WHAT YOU WILL DO » In the listing below, which lines contain the string "computer"? Copy them all.
____
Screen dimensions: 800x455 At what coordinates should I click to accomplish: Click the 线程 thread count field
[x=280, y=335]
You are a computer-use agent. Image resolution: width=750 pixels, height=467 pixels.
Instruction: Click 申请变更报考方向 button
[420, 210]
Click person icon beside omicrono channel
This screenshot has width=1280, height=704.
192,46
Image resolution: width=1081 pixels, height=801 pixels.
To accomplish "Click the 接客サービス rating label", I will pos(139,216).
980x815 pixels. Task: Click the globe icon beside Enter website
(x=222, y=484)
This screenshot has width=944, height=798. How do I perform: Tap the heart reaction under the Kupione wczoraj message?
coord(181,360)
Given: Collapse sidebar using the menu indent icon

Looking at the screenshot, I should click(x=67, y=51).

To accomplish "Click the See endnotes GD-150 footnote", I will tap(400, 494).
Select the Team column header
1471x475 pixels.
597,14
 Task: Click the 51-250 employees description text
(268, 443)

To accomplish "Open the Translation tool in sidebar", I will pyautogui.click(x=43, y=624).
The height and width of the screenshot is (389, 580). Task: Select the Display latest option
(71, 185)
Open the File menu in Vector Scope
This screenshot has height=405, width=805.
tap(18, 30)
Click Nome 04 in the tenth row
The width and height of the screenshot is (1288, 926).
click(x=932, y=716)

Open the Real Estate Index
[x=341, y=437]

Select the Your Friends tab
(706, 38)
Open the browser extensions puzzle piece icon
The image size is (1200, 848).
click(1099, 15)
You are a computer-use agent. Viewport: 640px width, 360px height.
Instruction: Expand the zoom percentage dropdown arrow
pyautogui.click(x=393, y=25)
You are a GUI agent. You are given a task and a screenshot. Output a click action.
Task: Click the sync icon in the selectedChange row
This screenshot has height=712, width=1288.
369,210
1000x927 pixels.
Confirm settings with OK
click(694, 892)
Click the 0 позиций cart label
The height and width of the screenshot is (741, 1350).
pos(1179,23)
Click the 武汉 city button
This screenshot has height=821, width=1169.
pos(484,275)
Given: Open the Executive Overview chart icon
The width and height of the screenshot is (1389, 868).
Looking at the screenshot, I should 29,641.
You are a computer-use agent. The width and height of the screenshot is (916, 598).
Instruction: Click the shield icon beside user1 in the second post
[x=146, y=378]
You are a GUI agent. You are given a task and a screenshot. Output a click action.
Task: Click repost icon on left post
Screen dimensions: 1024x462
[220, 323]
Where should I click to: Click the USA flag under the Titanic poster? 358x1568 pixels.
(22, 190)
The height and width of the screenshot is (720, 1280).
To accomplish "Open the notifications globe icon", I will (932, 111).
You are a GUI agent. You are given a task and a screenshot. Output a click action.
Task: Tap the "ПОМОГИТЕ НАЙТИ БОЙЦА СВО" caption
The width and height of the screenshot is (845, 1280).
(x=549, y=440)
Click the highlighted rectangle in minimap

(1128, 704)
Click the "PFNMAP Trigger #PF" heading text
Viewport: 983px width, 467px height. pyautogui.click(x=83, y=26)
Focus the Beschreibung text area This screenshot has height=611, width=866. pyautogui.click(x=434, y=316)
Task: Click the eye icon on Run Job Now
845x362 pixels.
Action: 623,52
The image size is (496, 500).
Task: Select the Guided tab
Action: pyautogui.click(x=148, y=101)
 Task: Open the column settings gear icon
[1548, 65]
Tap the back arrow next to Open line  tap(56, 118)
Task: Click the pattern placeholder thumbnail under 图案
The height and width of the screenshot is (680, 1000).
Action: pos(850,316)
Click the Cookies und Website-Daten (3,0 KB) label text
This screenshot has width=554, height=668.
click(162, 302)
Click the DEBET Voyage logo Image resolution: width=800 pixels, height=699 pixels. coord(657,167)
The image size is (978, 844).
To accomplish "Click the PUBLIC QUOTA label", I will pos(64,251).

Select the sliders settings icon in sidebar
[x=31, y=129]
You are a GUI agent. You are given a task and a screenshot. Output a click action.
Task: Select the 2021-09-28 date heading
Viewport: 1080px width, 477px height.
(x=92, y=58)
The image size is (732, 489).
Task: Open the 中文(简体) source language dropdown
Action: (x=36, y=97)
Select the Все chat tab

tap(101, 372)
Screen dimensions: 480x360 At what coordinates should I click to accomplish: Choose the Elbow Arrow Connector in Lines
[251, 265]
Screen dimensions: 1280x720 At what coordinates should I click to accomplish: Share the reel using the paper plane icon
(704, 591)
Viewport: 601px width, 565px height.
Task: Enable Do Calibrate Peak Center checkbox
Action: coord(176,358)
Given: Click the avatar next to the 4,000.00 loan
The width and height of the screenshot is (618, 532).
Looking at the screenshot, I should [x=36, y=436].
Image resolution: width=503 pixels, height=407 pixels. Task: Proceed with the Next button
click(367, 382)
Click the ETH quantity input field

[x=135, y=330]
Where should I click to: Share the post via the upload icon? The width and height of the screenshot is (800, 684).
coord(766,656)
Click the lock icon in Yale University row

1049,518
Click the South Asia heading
____
RESPONSE »
You are a computer-use agent. Image resolution: width=750 pixels, height=467 pixels.
You are a computer-use agent. Viewport: 640px width, 360px height.
You are a computer-use agent. The width and height of the screenshot is (916, 598).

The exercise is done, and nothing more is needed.